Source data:
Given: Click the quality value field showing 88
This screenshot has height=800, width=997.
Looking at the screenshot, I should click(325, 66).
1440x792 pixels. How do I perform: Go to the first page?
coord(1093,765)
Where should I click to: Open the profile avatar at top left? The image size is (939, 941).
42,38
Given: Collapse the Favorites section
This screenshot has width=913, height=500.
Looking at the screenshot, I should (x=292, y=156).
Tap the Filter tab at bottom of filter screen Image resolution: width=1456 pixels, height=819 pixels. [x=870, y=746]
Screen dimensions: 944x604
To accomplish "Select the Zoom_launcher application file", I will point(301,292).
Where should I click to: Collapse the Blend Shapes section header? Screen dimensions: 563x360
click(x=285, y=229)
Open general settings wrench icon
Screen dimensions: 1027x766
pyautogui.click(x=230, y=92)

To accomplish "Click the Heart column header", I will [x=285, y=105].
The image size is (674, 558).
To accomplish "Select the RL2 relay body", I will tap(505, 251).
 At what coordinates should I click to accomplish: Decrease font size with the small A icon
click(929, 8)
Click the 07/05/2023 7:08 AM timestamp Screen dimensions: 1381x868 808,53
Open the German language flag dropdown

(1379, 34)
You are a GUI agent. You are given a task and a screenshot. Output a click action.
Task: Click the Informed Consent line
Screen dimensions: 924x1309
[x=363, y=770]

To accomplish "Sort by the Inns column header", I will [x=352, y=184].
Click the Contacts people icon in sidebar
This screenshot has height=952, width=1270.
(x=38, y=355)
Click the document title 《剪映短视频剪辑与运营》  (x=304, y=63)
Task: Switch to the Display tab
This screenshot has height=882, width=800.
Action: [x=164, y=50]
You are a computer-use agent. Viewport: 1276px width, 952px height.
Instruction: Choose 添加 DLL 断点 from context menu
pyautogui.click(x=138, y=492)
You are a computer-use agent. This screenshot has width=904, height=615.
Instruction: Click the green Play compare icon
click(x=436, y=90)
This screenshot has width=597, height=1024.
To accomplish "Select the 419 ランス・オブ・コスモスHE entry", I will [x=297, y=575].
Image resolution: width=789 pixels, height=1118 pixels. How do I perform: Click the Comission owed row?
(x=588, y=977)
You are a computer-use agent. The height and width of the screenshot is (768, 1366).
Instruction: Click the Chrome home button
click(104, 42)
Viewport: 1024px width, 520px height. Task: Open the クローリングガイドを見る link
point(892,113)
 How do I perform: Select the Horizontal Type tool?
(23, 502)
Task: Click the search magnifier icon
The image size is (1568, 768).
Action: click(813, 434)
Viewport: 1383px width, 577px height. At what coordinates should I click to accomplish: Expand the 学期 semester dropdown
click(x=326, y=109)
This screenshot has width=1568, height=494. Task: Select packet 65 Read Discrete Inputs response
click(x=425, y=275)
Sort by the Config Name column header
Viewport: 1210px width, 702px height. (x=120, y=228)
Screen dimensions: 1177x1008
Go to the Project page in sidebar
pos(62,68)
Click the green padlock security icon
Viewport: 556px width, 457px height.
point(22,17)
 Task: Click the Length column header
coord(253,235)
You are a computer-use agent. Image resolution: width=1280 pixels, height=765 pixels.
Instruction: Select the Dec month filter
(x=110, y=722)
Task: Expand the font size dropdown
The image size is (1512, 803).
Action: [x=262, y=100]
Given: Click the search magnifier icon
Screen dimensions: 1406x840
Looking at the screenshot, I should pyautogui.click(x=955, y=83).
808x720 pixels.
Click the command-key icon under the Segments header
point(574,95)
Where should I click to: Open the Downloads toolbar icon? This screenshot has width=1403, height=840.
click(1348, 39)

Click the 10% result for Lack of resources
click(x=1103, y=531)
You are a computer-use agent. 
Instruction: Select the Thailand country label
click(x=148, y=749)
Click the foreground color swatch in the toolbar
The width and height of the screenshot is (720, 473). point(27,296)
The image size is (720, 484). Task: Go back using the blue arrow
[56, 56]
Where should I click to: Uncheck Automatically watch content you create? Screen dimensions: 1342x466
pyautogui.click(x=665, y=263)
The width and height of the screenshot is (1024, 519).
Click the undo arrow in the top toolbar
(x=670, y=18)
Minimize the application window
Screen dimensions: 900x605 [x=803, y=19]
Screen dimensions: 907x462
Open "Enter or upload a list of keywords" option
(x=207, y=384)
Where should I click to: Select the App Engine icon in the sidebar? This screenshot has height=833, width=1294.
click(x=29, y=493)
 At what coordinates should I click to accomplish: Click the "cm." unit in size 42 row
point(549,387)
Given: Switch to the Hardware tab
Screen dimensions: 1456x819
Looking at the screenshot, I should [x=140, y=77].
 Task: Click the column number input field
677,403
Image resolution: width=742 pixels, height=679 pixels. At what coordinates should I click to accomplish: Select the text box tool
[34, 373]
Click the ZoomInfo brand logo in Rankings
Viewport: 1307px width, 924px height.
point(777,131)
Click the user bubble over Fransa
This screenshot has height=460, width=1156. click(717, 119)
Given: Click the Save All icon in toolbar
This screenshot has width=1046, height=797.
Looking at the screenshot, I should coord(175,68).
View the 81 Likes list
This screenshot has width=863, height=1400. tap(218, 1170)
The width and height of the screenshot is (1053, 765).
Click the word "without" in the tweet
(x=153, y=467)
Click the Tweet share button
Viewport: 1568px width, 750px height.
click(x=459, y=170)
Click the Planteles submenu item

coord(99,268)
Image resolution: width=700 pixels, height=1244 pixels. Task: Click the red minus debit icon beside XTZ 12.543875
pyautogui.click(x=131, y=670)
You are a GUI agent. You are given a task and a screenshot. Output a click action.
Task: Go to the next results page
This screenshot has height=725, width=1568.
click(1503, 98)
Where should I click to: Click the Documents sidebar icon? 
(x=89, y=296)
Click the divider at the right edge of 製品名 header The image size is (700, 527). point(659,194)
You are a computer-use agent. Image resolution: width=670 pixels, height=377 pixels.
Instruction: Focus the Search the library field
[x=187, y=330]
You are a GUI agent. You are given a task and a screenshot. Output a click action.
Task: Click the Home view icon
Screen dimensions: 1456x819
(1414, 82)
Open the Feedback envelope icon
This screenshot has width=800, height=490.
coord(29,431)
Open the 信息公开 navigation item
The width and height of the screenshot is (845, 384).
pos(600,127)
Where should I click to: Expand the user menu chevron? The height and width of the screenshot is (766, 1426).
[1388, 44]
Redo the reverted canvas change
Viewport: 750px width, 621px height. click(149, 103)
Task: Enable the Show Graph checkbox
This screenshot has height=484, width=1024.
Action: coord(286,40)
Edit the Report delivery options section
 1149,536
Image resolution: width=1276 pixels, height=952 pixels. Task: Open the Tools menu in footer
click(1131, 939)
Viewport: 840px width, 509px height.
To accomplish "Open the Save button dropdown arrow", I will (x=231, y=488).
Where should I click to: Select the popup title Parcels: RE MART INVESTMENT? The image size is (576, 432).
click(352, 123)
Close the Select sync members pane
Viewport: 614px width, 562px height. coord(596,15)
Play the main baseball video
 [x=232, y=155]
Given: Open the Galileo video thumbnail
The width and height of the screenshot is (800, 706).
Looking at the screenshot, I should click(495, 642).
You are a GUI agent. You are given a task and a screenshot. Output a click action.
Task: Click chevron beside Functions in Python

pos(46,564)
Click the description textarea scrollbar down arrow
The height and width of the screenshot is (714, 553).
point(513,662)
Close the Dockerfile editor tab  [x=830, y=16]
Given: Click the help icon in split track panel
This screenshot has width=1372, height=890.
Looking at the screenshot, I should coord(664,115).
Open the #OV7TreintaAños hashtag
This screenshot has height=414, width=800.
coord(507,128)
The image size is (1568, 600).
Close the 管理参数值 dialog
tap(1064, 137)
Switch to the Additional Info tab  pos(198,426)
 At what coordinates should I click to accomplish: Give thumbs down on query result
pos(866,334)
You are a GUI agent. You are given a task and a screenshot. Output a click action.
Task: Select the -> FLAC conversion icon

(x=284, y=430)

*What is needed*. Replace "Screen dimensions" with "Screen size" in the items from the line with "will [x=285, y=105]." to the line with "will [x=352, y=184].", leaving everything else unchanged. Give back only those lines.

*Problem solution*.
To accomplish "Click the Heart column header", I will [x=285, y=105].
The image size is (674, 558).
To accomplish "Select the RL2 relay body", I will tap(505, 251).
 At what coordinates should I click to accomplish: Decrease font size with the small A icon
click(929, 8)
Click the 07/05/2023 7:08 AM timestamp Screen size: 1381x868 808,53
Open the German language flag dropdown

(1379, 34)
You are a GUI agent. You are given a task and a screenshot. Output a click action.
Task: Click the Informed Consent line
Screen size: 924x1309
[x=363, y=770]

To accomplish "Sort by the Inns column header", I will [x=352, y=184].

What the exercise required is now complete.